What you should do: Render the lines of the records from the line containing "Describe the element at coordinates (262, 144)" through the line containing "BX2000 is located at coordinates (56, 555).", inclusive, as a JSON list of strings with one string per line and blank lines omitted.
··· Material supplied
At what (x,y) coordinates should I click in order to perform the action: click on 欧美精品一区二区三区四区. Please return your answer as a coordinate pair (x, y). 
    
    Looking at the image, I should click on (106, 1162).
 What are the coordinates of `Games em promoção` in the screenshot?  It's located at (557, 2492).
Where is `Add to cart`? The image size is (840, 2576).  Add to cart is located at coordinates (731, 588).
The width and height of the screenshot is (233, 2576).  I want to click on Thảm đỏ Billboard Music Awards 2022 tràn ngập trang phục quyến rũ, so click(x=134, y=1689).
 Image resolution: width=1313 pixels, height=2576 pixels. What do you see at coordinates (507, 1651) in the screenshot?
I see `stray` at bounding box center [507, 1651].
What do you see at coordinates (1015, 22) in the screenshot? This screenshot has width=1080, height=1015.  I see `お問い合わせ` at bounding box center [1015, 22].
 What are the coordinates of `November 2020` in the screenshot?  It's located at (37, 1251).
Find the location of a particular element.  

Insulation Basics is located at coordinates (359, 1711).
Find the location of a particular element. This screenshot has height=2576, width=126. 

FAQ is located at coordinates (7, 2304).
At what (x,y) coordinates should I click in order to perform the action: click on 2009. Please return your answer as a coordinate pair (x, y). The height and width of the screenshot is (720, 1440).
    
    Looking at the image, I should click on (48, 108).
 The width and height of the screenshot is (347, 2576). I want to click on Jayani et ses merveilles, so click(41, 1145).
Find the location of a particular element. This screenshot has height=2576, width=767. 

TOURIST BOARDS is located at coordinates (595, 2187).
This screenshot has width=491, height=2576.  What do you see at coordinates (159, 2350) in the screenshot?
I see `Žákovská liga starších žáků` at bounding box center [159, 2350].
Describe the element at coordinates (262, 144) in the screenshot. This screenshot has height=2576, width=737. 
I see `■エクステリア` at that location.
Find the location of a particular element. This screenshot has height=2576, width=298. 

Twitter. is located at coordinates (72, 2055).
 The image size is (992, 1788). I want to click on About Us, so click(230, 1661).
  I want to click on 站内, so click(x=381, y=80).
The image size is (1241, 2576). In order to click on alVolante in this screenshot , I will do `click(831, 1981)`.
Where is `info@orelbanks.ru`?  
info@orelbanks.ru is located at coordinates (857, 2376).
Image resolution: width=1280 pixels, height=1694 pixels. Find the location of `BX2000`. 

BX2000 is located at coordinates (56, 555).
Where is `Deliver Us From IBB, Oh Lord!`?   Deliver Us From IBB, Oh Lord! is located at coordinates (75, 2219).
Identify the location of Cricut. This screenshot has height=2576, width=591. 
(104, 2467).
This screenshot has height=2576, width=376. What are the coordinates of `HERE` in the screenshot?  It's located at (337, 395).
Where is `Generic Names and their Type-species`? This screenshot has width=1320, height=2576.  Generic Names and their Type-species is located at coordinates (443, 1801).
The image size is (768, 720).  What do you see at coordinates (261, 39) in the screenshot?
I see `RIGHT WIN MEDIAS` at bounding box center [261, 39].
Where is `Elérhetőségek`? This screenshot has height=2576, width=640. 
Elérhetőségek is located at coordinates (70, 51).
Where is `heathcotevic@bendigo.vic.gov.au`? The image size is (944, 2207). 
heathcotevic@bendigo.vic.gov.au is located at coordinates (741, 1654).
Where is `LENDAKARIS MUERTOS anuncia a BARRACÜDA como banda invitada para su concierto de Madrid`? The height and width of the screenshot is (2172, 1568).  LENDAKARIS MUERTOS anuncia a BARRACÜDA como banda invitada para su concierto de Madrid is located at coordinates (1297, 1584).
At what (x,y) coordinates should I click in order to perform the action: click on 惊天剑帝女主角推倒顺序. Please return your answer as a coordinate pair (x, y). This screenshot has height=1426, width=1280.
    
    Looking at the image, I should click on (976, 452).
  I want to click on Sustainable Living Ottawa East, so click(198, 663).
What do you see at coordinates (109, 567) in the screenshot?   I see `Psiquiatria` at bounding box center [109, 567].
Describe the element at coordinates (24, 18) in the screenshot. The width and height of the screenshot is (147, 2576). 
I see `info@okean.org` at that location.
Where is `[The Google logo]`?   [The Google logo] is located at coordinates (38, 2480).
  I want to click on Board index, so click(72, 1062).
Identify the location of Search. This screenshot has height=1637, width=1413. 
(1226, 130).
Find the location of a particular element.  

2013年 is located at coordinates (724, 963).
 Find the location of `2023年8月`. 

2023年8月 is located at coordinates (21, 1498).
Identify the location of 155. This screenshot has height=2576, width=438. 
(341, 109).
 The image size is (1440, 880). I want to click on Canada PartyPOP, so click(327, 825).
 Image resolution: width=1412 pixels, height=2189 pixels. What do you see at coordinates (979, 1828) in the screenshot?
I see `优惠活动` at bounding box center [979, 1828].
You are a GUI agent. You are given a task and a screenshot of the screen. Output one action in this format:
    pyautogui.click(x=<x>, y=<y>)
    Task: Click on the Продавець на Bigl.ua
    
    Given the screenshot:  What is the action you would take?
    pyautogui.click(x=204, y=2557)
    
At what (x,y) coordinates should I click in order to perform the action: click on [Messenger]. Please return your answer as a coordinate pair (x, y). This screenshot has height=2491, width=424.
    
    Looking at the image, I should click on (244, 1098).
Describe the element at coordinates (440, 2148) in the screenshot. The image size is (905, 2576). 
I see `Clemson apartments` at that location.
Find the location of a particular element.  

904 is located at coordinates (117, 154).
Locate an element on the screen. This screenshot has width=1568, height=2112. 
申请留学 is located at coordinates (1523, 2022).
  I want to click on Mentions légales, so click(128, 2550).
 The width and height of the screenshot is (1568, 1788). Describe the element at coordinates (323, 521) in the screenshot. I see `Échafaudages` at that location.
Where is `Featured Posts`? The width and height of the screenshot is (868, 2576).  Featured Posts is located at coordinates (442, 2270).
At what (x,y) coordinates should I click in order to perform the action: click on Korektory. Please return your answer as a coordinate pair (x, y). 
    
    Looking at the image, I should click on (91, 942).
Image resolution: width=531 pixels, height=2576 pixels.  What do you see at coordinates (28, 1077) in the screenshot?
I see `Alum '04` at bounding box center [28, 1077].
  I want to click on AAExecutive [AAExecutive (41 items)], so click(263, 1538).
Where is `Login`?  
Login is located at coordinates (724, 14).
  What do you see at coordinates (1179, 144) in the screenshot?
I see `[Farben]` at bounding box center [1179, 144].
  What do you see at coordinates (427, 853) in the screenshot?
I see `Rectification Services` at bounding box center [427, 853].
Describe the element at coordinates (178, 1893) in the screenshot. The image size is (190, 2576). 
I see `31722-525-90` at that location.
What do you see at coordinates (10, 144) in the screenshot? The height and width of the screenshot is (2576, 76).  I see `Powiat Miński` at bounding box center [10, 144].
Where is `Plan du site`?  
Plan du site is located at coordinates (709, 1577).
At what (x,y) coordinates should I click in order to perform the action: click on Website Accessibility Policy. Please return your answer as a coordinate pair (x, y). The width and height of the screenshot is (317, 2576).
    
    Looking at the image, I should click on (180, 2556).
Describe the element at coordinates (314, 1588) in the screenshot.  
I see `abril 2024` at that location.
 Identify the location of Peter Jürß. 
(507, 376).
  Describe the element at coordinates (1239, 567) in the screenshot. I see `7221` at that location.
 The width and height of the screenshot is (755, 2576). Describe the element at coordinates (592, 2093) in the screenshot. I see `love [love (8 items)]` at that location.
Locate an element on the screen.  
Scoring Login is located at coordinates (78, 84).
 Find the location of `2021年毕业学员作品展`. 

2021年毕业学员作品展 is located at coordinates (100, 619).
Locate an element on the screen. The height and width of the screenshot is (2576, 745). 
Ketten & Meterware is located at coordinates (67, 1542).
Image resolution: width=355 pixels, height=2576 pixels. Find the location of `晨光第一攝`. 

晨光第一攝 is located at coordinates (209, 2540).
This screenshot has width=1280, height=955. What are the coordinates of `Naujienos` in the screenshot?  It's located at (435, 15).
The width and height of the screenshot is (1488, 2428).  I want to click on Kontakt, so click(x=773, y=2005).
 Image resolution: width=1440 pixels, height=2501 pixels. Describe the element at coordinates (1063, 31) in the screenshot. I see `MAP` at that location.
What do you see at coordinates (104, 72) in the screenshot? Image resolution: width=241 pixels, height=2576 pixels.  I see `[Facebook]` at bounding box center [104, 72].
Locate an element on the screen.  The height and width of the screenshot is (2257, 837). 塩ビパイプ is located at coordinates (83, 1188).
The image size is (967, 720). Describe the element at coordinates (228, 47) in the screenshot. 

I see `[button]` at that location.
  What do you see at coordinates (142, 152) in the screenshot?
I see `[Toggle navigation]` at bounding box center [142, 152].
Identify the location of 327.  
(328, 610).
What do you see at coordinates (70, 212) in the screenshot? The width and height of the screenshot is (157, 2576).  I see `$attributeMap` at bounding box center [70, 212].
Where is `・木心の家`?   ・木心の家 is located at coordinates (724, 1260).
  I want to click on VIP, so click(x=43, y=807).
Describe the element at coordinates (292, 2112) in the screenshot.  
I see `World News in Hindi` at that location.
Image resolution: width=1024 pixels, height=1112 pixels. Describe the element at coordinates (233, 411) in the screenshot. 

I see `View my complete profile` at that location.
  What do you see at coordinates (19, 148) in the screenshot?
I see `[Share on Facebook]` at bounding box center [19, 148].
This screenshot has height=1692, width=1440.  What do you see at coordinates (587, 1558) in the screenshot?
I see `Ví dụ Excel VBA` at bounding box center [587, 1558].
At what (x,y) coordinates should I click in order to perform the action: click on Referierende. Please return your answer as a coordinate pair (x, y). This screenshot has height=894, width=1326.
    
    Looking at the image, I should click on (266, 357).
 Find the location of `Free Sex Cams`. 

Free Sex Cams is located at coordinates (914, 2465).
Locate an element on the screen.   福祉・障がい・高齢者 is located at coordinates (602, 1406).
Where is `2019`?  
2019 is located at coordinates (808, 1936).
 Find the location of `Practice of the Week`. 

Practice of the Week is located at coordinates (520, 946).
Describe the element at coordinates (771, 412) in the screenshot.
······
Output below:
[
  "Describe the element at coordinates (262, 144) in the screenshot. This screenshot has height=2576, width=737. ",
  "I see `■エクステリア` at that location.",
  "Find the location of a particular element. This screenshot has height=2576, width=298. ",
  "Twitter. is located at coordinates (72, 2055).",
  " The image size is (992, 1788). I want to click on About Us, so click(230, 1661).",
  "  I want to click on 站内, so click(x=381, y=80).",
  "The image size is (1241, 2576). In order to click on alVolante in this screenshot , I will do `click(831, 1981)`.",
  "Where is `info@orelbanks.ru`?  ",
  "info@orelbanks.ru is located at coordinates (857, 2376).",
  "Image resolution: width=1280 pixels, height=1694 pixels. Find the location of `BX2000`. ",
  "BX2000 is located at coordinates (56, 555)."
]